Other Radiologic Studies
Nuclear medicine studies (eg, bone scan) also require prolonged immobility and may necessitate the administration of an hypnotic agent. In addition, performance of a barium enema in an older child, especially one with developmental delays, may require some form of sedation.
One particularly challenging procedure is the voiding cystourethrogram (VCUG), a routinely requested study in children with urinary tract infections or hydronephrosis. The required urethral catheterization is usually painful, especially in an anxious child who is not sufficiently relaxed to allow for easy passage of the catheter. However, children cannot be rendered unconscious for the procedure because they need to be able to void. Many institutions have found that a dose of oral midazolam 30 minutes before the study provides excellent anxiolysis and amnesia.13 At The Children's Hospital of Philadelphia, childlife professionals provide a crucial additional dimension by preparing the child and providing emotional support during the procedure.
The past decade has witnessed a dramatic increase in the number and scope of procedures performed by interventional radiologists (IR). Common reasons for referral to IR include insertion of central venous access catheters, placement of gastrostomy tubes, abscess drainage, and biopsies of various intracavitary masses. Interventional radiologists also may perform biliary stenting and osteoid osteoma removal. Most of these procedures require some form of sedation or general anesthesia.

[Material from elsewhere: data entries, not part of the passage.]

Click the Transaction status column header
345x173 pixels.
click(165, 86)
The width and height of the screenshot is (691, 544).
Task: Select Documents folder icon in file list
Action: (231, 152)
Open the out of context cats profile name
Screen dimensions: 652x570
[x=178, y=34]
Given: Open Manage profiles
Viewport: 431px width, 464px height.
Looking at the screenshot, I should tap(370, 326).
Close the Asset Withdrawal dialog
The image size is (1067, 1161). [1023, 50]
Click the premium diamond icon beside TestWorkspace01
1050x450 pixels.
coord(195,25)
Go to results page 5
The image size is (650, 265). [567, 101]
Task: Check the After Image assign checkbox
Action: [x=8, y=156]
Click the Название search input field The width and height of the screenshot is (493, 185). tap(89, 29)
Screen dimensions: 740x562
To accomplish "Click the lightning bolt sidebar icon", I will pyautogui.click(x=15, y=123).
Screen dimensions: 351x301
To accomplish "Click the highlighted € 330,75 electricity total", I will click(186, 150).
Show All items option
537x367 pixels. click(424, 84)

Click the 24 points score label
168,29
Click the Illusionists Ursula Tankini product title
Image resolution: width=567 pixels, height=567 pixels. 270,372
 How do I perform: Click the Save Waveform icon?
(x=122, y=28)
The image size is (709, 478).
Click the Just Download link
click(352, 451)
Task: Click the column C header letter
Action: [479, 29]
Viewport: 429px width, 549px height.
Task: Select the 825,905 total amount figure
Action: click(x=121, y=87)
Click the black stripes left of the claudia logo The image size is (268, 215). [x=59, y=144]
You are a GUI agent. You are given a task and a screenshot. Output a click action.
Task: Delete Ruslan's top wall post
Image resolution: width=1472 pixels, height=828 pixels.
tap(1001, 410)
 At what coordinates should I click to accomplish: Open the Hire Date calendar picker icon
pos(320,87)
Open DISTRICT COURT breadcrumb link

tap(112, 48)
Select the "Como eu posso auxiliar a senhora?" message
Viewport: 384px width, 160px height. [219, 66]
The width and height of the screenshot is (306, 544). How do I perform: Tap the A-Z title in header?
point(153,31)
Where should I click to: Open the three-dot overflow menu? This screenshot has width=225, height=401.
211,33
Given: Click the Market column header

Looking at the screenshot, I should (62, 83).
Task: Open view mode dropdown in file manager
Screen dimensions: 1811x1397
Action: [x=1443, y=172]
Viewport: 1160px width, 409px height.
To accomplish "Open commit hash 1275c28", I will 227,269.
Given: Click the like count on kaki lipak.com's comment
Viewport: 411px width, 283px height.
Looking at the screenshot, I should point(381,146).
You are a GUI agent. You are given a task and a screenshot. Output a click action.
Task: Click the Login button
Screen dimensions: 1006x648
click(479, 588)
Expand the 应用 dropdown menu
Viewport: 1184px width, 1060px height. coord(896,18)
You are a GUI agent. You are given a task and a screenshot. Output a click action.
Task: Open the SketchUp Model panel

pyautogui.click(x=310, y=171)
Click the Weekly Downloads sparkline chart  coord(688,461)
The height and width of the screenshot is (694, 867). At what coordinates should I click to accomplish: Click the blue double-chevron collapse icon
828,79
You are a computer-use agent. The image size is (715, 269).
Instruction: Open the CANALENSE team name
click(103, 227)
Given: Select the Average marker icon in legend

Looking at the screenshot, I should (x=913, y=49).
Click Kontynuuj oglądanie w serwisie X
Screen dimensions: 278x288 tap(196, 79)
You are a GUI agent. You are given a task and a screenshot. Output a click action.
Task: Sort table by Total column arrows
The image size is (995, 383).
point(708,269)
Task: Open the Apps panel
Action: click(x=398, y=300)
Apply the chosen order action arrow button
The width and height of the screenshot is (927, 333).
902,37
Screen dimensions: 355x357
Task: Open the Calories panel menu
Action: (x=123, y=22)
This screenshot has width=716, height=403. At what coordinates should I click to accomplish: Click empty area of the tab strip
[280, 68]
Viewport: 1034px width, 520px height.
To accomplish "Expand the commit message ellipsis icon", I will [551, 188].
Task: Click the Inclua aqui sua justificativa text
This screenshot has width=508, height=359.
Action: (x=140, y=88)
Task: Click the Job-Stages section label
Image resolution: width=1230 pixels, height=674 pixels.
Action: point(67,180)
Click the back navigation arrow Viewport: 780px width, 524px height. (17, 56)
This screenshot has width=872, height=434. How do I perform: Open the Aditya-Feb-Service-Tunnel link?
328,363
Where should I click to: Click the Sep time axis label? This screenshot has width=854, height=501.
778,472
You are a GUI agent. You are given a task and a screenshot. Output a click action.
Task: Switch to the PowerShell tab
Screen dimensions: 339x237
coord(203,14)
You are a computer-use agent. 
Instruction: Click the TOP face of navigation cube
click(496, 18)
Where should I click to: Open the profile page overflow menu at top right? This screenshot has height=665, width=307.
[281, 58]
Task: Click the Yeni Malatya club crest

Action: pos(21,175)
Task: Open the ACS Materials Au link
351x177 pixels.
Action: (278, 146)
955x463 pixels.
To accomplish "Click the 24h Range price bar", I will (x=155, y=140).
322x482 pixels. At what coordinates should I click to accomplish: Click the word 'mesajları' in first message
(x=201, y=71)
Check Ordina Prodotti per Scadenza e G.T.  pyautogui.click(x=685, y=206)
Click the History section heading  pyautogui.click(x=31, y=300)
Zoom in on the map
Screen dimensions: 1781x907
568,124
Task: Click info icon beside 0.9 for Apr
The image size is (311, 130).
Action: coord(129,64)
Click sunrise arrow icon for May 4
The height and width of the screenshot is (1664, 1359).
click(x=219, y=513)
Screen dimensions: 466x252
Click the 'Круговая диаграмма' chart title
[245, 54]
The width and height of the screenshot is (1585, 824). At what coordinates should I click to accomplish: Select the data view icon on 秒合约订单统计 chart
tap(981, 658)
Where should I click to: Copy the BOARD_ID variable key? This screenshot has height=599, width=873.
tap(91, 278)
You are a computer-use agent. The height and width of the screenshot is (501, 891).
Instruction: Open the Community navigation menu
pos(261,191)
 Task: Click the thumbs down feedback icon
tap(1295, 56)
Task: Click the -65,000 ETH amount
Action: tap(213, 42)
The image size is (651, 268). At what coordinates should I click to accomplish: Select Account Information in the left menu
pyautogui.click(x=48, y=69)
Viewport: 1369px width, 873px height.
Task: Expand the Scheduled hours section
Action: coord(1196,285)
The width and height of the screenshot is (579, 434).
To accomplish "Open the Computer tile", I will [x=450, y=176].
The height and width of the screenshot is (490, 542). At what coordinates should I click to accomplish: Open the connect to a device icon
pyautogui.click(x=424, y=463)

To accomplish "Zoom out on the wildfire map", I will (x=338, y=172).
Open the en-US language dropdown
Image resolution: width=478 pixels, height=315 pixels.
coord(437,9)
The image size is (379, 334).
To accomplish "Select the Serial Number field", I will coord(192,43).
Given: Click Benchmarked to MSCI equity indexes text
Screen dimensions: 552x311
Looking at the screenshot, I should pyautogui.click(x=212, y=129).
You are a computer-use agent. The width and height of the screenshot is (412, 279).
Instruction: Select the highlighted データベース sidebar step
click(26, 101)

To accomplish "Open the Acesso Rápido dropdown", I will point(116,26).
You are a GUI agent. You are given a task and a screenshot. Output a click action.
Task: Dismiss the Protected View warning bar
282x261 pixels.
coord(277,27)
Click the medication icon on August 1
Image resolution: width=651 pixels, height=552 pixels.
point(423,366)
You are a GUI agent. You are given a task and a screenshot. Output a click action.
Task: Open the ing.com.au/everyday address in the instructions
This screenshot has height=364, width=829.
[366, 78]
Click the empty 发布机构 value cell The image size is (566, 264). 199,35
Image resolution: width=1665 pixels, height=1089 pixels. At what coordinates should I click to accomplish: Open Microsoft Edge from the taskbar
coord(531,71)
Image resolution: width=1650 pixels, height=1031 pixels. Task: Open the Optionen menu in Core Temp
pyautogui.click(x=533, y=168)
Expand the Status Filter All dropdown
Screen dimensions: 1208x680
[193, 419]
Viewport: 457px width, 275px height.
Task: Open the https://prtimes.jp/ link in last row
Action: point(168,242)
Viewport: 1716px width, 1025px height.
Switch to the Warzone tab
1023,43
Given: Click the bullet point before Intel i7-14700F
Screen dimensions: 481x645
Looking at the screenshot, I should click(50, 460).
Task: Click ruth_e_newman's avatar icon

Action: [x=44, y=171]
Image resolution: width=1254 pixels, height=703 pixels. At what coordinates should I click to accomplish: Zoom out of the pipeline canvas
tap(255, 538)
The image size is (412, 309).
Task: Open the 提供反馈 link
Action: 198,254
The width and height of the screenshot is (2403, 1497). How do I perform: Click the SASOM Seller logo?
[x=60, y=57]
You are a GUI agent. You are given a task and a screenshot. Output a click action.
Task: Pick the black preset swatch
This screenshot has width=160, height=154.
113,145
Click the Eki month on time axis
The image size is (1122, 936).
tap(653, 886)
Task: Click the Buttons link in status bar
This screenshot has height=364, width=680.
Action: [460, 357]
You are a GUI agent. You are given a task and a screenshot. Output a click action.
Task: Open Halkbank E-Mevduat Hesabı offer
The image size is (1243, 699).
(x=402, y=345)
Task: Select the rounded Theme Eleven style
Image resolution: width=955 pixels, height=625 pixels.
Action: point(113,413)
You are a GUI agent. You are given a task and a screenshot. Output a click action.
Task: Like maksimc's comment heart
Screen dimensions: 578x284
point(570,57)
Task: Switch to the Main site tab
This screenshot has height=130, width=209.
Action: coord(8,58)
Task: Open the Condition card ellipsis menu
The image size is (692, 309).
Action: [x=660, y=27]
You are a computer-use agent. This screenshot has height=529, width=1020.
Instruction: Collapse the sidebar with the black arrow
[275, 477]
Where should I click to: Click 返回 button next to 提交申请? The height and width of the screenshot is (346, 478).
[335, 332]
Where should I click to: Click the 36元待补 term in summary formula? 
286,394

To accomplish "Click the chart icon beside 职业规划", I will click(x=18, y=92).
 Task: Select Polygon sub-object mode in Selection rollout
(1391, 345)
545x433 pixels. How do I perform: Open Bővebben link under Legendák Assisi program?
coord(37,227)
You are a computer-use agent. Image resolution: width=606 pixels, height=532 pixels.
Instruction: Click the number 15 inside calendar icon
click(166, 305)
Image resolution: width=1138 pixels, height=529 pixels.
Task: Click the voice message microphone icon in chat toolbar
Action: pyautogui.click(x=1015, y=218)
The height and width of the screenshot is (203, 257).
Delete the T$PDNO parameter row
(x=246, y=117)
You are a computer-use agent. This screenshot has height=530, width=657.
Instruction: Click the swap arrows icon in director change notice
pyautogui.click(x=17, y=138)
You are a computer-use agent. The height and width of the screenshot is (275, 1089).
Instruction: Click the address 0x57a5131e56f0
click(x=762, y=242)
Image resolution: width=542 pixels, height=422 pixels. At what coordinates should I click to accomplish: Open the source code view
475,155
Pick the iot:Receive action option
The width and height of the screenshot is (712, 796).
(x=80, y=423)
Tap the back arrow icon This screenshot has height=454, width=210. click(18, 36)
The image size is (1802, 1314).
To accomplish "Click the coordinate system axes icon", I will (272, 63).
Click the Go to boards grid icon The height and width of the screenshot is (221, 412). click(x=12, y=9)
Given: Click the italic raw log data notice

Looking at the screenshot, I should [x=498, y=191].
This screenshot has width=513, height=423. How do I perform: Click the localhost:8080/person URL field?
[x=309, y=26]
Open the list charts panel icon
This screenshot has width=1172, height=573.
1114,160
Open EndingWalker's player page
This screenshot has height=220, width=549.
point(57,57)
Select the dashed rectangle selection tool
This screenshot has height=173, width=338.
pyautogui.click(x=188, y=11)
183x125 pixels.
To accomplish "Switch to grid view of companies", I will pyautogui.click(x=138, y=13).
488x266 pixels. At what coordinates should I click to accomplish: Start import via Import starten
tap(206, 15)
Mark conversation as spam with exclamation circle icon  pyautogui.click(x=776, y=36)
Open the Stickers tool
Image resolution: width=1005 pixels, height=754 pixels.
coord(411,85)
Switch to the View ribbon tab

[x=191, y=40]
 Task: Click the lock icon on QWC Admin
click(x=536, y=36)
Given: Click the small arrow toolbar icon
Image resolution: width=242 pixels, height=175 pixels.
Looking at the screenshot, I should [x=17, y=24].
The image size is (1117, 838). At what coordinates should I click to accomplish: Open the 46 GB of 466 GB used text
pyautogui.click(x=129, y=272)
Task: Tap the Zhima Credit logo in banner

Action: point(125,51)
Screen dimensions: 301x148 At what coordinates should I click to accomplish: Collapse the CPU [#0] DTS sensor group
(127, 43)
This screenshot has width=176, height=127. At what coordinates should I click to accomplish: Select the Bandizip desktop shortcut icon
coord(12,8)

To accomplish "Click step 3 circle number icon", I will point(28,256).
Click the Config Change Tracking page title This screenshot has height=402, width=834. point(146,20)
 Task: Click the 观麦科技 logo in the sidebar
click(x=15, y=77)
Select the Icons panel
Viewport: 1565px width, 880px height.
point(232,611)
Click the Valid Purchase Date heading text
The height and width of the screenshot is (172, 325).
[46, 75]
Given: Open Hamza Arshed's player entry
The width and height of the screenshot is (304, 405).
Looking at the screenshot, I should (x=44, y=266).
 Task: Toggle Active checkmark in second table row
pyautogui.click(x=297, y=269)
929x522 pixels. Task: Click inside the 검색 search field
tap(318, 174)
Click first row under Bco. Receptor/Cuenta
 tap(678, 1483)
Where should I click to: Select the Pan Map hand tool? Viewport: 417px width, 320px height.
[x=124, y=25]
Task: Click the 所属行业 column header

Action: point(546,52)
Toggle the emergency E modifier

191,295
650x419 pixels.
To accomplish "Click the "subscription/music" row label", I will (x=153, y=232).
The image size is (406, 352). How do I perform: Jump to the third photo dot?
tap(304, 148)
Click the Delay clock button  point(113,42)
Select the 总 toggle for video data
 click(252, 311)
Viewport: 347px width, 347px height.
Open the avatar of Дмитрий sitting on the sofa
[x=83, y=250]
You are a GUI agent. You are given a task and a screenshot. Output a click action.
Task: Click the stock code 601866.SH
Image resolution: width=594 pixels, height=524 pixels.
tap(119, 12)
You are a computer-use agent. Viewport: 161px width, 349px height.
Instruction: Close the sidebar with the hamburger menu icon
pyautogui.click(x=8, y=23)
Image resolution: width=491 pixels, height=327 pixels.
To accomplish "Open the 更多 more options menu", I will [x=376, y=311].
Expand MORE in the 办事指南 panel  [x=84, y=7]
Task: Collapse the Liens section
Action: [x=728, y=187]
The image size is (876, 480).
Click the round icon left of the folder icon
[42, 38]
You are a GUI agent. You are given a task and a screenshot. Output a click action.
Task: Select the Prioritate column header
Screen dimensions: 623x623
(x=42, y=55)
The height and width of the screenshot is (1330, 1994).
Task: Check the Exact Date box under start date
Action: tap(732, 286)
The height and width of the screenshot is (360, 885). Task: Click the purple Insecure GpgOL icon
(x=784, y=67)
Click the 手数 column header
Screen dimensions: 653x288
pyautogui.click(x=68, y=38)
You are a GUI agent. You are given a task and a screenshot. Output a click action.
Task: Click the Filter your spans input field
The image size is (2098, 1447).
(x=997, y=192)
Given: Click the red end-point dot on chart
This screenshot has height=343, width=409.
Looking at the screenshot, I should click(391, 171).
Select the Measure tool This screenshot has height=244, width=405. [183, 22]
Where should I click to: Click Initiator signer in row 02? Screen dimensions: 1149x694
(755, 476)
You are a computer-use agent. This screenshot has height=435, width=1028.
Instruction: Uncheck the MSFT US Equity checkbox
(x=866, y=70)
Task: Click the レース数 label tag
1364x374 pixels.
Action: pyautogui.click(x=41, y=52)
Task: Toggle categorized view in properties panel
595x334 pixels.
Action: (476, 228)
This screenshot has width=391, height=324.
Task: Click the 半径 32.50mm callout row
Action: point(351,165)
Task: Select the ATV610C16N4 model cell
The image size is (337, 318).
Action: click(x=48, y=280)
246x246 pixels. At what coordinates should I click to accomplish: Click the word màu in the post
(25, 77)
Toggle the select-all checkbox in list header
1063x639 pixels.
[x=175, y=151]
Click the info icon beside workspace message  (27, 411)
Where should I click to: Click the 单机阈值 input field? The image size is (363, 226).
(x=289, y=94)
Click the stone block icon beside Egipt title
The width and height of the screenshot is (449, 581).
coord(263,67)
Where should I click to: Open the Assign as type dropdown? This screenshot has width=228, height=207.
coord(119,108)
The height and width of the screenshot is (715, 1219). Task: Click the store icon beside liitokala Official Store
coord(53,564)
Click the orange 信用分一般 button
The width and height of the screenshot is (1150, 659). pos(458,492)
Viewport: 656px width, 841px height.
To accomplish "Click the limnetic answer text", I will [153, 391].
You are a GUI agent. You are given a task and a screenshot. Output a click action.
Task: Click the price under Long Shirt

Sedation considerations for IR procedures are different from those for imaging studies because of the need for analgesia and anxiolysis in addition to immobility. Therefore, sedation for many IR procedures aims to achieve multiple goals. Hypnosis and lack of patient motion may be achieved by administering oral chloral hydrate to young infants or rV pentobarbital to older children. Fentanyl or midazolam are common choices for analgesia or anxiolysis, respectively. The need for systemic analgesia often can be reduced by the administration of local anesthesia. As a cautionary note, combining multiple sedating medications increases the risk of synergistic effects, resulting in respiratory depression and upper airway obstruction.
Ketamine has been suggested as an ideal agent for IR procedures.14 After intravenous or intramuscular injection, patients rapidly enter a dissociative state in which they experience profound analgesia, amnesia, and sedation. Ketamine typically induces mud tachycardia and hypertension, and respiratory effort usually is well maintained. The most important potential adverse effects include laryngospasm, emergence agitation, and delayed psychotropic effects, such as hallucinations and nightmares. While the agent has a good track record in pediatric procedural sedation, many institutions restrict the use of ketamine to anesthesiologists and emergency room physicians.
Many different practice models for radiology sedation can provide satisfactory patient care. Adherence to recognized safety standards and the training and experience of sedation providers are critical for a successful program. Pediatricians should develop an appreciation of safe practices in the radiologic environment and the requirements related to individual studies and procedures.
Sedation needs in radiology are diverse. Imaging procedures such as MRI, CT, and nuclear medicine studies require hypnosis to achieve results without motion artifact. Invasive studies may require the use of analgesic and anxiolytic agents. IR procedures often require the use of multiple agents.